### What the exercise asks
Return all lines in the data where the string "agent" can be found.

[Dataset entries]

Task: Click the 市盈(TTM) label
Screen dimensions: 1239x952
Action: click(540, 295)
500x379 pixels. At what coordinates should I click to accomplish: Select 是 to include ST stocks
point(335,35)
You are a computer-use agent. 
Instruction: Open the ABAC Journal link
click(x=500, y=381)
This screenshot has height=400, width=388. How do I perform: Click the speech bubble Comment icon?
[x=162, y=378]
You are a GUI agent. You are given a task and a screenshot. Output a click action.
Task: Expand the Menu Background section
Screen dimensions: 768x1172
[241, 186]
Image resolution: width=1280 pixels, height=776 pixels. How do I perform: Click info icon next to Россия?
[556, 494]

...

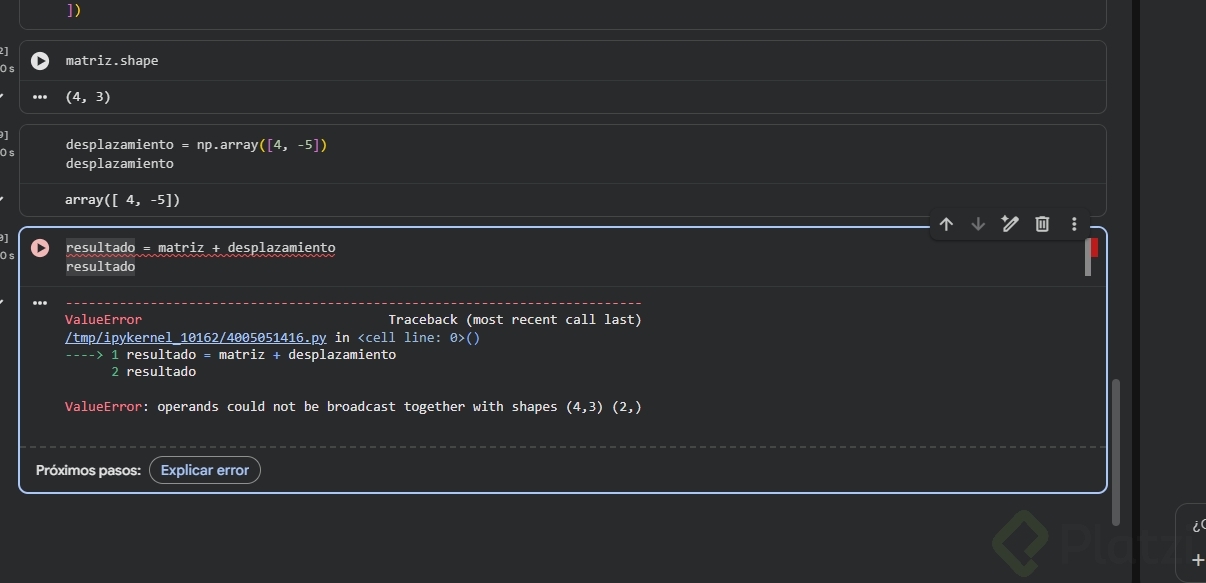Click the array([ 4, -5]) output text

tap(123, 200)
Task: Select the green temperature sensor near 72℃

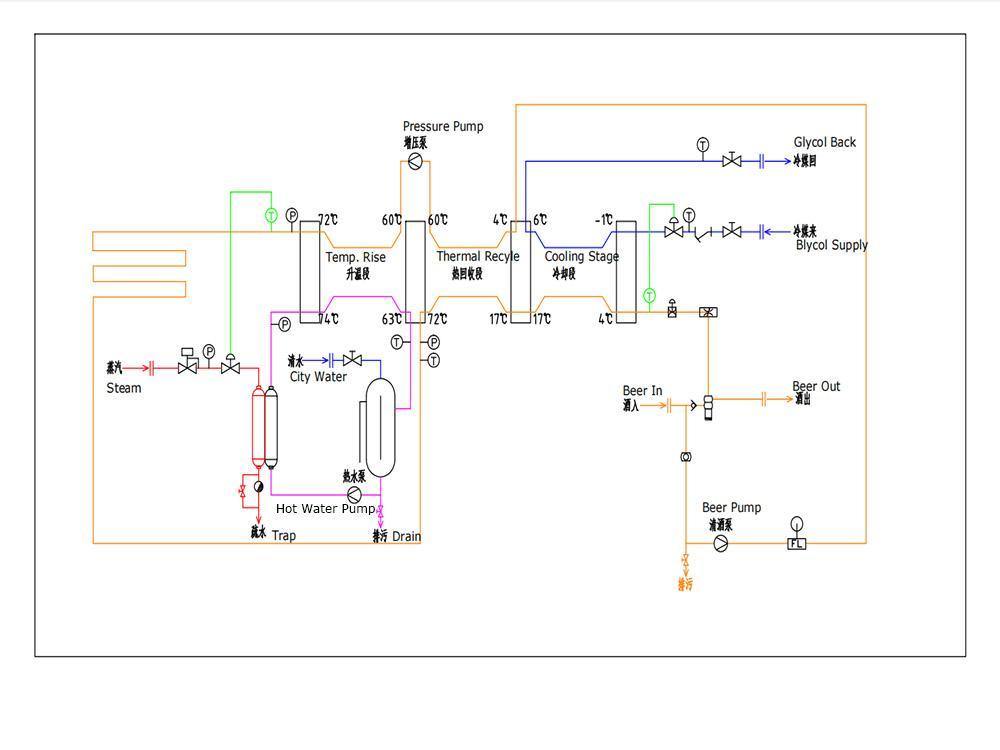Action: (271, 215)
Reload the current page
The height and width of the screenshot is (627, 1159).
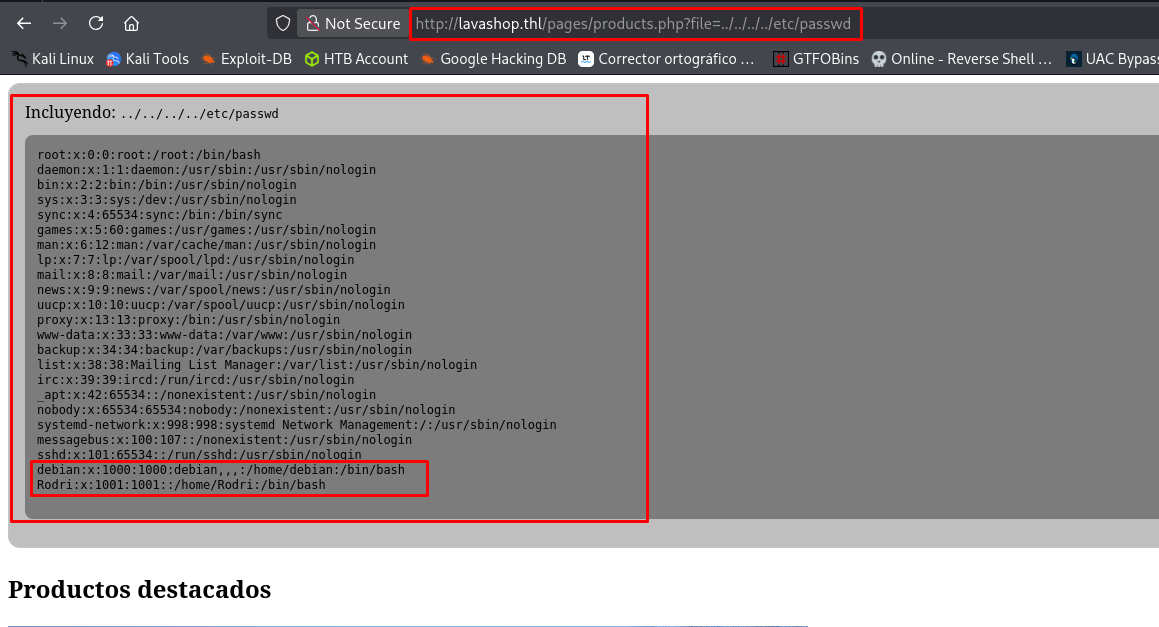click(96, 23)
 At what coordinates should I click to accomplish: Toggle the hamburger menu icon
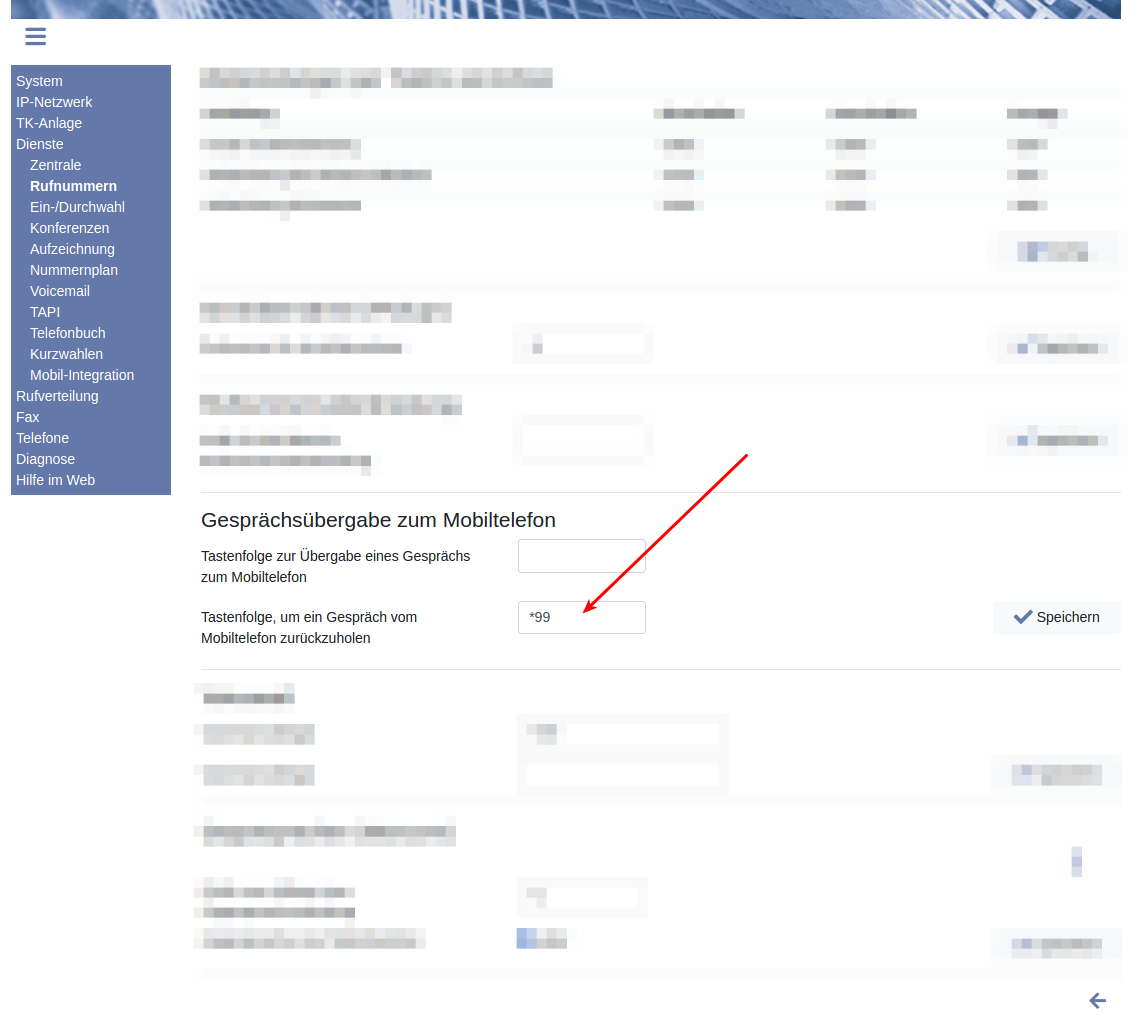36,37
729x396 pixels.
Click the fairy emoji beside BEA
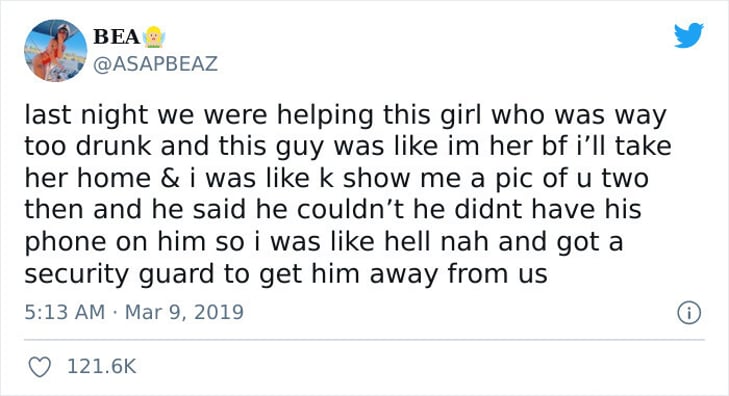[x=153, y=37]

### Output below
You are a computer-use agent. 
You are a GUI agent. You are given a task and a screenshot. Output a click action.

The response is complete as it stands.